Luxury Brands Take a Big Hit, Others Hold Strong
Inventory counts for a few major luxury brands, much like other makes, were down last month. Among high-end automakers, July also proved to be a slow month for sales.
BMW was down 3.40 percent, Jaguar was down half of a percentage point (0.50%) and Mercedes-Benz had 5,993 fewer vehicles available for purchase (-10.54%) in July than it did in June.
Among these high-end automakers, July also proved to be a slow month for sales. From June to July, BMW sales were down by 11.86 percent, which equated to 2,367 fewer vehicles sold. Since January, sales are down a total of 3 percent for the German automaker.
Mercedes-Benz sales were down month-over-month by 21.05 percent and since the start of January by 10.43 percent. Jaguar sales were down 1.60 percent from June to July.
Audi, down 3.05 percent, Land Rover, down 14.99 percent, and Porsche, down 27.05 percent. Inventory levels were up for Land Rover and Porsche, 0.72 percent and 5.16 percent respectively – a positive sign despite the downed inventory levels across the U.S. and across most automakers.

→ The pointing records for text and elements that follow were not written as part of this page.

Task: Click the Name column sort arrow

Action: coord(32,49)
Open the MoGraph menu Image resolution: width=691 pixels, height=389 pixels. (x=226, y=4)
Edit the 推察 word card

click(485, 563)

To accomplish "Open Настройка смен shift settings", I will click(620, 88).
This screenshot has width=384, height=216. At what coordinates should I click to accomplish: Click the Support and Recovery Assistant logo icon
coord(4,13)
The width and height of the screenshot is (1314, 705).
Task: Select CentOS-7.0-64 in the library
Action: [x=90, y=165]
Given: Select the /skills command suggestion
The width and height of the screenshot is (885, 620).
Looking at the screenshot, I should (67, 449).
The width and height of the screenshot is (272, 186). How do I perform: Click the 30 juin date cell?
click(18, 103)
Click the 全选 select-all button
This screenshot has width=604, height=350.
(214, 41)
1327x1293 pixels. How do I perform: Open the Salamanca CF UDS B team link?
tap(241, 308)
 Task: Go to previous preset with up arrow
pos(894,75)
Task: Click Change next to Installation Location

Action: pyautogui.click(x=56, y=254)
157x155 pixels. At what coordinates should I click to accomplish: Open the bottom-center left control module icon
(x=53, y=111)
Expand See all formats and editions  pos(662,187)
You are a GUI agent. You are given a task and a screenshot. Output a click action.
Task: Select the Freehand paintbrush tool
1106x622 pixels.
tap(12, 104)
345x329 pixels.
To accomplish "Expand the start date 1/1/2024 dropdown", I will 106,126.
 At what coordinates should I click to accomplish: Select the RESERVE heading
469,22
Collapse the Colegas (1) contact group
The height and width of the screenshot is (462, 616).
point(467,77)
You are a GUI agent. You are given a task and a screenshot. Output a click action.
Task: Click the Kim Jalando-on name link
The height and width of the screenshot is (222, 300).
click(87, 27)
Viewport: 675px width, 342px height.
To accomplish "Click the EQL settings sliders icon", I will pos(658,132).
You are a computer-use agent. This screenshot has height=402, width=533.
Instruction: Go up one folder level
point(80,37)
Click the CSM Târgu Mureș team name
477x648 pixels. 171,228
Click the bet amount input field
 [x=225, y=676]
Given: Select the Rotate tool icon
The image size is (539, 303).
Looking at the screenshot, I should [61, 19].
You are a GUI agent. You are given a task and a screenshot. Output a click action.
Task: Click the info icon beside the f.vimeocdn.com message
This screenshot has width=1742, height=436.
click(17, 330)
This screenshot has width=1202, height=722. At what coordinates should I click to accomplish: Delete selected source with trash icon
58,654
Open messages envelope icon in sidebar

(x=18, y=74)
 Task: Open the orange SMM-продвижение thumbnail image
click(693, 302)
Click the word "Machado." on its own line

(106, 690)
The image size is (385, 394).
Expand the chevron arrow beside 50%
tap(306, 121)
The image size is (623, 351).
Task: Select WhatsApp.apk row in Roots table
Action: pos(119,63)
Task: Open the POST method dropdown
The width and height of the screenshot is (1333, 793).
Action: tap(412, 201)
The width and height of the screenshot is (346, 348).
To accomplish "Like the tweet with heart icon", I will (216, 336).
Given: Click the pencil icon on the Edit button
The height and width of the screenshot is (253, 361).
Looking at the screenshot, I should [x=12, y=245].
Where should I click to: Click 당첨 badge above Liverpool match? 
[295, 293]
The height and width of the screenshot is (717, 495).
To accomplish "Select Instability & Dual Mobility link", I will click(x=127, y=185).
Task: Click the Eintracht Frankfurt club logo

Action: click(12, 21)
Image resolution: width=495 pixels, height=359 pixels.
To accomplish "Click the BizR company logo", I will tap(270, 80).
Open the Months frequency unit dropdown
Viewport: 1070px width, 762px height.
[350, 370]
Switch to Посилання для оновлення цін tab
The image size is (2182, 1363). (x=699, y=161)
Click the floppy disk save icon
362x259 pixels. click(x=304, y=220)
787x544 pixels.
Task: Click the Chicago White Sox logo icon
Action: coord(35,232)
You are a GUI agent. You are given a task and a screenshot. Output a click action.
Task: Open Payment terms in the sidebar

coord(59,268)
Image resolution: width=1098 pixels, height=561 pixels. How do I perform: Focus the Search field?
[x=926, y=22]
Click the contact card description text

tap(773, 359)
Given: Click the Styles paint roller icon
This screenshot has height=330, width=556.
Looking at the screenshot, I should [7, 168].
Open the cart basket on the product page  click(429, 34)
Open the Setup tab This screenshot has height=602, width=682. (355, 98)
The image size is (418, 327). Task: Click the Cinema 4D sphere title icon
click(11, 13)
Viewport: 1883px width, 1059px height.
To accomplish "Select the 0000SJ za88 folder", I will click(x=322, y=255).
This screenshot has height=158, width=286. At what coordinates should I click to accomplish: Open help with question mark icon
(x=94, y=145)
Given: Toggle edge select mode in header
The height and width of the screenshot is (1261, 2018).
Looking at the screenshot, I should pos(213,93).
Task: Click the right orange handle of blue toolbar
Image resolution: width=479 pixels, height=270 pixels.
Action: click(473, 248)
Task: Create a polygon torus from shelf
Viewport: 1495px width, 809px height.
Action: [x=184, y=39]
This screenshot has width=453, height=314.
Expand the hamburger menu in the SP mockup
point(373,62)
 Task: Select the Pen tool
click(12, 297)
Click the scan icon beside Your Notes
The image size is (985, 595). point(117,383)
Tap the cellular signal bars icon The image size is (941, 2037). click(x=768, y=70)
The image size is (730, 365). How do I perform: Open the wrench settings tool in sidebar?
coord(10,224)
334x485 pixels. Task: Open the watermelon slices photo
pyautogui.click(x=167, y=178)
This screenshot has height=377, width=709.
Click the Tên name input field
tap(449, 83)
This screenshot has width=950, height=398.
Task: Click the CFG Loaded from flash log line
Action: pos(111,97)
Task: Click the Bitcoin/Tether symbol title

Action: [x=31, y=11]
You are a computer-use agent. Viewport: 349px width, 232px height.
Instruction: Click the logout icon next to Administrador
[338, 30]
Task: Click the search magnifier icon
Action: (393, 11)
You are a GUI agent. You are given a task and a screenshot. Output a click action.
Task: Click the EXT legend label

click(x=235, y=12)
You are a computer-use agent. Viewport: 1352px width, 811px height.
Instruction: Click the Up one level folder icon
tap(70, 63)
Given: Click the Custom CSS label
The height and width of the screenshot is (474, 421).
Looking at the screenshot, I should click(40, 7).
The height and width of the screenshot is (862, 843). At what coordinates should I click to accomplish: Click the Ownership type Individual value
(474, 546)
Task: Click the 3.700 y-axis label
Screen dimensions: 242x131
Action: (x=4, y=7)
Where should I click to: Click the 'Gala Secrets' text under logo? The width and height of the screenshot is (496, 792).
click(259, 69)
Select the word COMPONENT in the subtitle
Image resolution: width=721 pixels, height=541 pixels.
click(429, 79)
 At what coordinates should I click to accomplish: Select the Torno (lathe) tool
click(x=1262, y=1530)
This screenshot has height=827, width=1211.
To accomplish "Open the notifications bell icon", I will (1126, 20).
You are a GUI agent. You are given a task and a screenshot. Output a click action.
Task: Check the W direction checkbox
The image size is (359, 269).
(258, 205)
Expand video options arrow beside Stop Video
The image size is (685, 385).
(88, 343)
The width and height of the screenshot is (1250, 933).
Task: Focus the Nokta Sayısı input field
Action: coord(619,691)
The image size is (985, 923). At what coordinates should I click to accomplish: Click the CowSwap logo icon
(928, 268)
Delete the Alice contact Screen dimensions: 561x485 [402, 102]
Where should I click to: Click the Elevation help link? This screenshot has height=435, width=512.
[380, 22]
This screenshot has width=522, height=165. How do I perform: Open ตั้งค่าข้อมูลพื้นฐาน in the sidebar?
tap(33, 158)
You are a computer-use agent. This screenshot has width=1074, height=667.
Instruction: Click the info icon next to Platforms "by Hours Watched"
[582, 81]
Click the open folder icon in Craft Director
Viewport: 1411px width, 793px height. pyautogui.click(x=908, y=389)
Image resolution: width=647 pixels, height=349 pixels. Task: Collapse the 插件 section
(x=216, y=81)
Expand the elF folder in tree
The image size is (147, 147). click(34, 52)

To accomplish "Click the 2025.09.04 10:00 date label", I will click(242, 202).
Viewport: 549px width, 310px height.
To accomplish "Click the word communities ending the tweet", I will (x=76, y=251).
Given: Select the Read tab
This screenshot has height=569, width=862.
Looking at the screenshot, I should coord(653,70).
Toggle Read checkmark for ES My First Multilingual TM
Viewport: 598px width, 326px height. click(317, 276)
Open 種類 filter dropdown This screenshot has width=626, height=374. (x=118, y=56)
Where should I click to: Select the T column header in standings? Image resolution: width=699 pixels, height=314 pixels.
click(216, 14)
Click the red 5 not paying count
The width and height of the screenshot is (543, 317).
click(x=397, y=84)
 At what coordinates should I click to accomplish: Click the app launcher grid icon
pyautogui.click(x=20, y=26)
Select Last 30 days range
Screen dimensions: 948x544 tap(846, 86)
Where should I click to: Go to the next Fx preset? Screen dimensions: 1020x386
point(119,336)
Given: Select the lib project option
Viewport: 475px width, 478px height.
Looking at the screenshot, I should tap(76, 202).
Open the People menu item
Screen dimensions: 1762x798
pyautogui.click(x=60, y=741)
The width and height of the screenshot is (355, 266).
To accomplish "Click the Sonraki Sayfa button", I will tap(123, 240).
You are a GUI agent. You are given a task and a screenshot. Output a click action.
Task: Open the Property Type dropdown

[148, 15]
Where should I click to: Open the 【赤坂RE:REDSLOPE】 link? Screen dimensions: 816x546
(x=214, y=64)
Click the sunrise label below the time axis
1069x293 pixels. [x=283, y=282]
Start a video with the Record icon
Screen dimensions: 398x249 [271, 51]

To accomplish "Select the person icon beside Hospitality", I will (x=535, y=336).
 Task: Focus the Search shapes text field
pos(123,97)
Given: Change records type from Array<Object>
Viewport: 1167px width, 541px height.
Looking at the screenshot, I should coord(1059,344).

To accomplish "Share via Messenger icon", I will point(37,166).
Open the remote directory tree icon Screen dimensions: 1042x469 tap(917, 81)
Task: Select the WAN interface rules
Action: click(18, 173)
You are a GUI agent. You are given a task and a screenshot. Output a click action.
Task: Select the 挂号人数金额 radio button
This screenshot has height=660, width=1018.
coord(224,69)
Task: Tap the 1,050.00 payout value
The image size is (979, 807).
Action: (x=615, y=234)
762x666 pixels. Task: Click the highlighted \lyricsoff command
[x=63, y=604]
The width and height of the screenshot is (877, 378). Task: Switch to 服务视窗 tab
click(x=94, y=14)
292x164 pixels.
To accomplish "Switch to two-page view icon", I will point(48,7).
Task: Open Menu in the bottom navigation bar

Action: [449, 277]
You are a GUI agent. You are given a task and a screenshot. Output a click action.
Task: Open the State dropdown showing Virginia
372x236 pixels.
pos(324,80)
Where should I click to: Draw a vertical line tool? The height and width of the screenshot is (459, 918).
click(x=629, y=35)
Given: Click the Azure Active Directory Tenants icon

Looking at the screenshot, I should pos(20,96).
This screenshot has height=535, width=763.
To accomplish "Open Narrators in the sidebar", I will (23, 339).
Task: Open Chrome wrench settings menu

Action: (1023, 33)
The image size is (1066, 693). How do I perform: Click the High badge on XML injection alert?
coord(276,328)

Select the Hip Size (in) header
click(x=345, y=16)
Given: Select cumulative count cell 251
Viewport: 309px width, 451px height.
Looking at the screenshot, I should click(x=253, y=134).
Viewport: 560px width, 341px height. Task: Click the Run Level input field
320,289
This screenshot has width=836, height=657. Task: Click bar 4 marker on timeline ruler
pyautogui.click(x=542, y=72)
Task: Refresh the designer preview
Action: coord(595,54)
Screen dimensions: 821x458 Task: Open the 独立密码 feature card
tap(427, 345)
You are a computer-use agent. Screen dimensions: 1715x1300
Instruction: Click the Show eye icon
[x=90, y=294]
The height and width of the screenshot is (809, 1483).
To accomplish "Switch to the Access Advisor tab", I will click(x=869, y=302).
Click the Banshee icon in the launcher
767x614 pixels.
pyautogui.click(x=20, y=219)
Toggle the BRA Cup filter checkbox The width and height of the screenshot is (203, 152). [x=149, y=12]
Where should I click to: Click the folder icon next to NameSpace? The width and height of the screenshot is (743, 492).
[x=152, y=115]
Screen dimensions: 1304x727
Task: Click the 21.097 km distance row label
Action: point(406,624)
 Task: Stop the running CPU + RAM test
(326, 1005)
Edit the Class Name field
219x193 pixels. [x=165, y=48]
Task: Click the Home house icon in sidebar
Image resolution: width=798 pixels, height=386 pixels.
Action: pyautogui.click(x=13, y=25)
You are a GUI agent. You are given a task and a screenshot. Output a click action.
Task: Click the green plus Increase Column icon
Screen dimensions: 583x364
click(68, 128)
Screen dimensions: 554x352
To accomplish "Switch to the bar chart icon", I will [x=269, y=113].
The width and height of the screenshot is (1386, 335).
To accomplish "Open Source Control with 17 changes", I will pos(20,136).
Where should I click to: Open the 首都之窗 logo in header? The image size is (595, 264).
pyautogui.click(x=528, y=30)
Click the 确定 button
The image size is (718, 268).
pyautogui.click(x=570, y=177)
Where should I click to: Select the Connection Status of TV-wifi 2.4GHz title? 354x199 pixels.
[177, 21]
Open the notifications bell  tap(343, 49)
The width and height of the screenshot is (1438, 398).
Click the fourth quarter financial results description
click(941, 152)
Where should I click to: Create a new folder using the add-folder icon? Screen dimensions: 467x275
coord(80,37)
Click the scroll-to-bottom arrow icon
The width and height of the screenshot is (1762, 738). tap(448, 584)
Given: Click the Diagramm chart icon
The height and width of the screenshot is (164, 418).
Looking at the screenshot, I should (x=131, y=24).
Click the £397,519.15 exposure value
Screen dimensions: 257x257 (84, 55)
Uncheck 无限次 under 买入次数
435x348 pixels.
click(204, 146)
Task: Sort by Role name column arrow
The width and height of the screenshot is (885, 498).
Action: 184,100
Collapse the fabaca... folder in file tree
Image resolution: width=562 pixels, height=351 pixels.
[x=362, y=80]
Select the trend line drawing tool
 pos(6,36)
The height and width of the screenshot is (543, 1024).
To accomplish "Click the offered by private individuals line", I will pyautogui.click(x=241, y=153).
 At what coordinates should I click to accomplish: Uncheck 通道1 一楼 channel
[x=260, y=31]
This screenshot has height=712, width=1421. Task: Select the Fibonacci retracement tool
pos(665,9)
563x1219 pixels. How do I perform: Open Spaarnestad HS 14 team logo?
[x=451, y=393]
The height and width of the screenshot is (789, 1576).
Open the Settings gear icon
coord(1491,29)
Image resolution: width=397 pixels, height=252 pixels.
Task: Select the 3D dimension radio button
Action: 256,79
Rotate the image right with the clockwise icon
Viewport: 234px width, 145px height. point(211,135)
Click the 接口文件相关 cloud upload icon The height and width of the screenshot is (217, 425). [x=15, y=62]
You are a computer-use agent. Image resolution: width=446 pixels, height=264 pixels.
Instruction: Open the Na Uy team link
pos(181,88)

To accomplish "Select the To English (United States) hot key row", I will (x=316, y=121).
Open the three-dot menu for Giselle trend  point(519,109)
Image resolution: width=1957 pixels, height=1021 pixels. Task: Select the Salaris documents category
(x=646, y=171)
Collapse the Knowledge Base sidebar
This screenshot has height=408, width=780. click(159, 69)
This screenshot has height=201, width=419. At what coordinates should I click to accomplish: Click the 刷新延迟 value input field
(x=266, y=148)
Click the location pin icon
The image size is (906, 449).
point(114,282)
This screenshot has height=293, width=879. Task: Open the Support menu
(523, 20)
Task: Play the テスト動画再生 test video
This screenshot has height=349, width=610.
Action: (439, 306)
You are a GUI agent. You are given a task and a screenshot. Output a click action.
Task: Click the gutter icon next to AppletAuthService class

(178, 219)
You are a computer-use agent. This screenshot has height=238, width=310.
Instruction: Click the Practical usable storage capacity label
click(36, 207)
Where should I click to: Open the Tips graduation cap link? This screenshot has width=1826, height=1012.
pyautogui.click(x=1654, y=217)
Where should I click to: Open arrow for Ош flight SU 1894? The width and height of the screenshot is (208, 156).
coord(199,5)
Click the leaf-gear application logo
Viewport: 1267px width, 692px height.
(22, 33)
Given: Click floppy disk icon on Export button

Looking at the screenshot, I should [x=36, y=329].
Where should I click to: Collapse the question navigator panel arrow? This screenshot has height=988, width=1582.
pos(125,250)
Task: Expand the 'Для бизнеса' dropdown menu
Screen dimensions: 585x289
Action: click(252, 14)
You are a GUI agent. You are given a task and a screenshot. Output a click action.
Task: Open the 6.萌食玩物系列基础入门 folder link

Japanese automakers, Mitsubishi, Subaru, and Toyota, were three of the few to post positive sales results for last month. Mitsubishi sold 1,021 more cars last month than it did in June, an increase of 12.92 percent. Subaru sales were up 5.04 percent month-over-month and Toyota sales increased by 7.68 percent from June to July.
Incentives Needed for Second Half Spending
Analyst predicts sales in the second half of the year will be largely driven by dealer incentive offers. Despite down sales last month, J.D. Power and Associates estimated average incentives to be $3,876 per new vehicle in the first 18 days of sales in July, a high for the month and an increase of 7.8 percent from the record set in July last year. The average vehicle on Carjojo sells for $1,500 less than prices listed on other new car buying websites.
Despite the attractive offers, sales in July remained largely flat, or down.
But even with slowing sales and a focus on savings, automakers have posted strong profits. This can mostly be attributed to the average increase per transaction and the steady trend to buy crossovers and small SUVs instead of less expensive car options.